Texto para leitura
Apesar disso, Bosco gosta de destacar que nunca mudou de partido, religião (é católico) ou esposa (é viúvo há 19 anos). O ex-prefeito diz ter votado em Alckmin no primeiro turno em 2018 e em Bolsonaro no segundo.
"Me arrependi, o presidente é imbecil. Ganhou do Geraldo aqui circunstancialmente. Agora, mesmo com o Lula tendo o Geraldo de vice, no primeiro turno eu penso em votar no Moro. O que vai ditar a definição é o momento, eu quero que resolva logo no primeiro turno", afirma.
O atual prefeito, Isael Domingues (PL), tem evitado se pronunciar sobre o que seu entorno considera uma aproximação polêmica demais para Pindamonhangaba. Filiado ao partido de Bolsonaro, ele não se considera um bolsonarista e escolhe, por enquanto, o silêncio sobre a política nacional.
Aliado de Domingues, o vereador José Carlos Gomes, presidente da Câmara e parlamentar há seis mandatos se recusa a falar publicamente sobre a chapa Lula-Alckmin, mas distribuiu à imprensa uma nota em que afirma que a eventual aliança "deve ser considerada um avanço das forças políticas democráticas".

Dados coletados
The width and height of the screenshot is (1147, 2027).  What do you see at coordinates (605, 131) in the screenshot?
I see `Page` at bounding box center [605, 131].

O que fazer
Reescreva a parte do texto para leitura que vai de "Apesar disso, Bosco" a "a política nacional.", trocando "Geraldo" por "Alckmin".

Resposta
Apesar disso, Bosco gosta de destacar que nunca mudou de partido, religião (é católico) ou esposa (é viúvo há 19 anos). O ex-prefeito diz ter votado em Alckmin no primeiro turno em 2018 e em Bolsonaro no segundo.
"Me arrependi, o presidente é imbecil. Ganhou do Alckmin aqui circunstancialmente. Agora, mesmo com o Lula tendo o Alckmin de vice, no primeiro turno eu penso em votar no Moro. O que vai ditar a definição é o momento, eu quero que resolva logo no primeiro turno", afirma.
O atual prefeito, Isael Domingues (PL), tem evitado se pronunciar sobre o que seu entorno considera uma aproximação polêmica demais para Pindamonhangaba. Filiado ao partido de Bolsonaro, ele não se considera um bolsonarista e escolhe, por enquanto, o silêncio sobre a política nacional.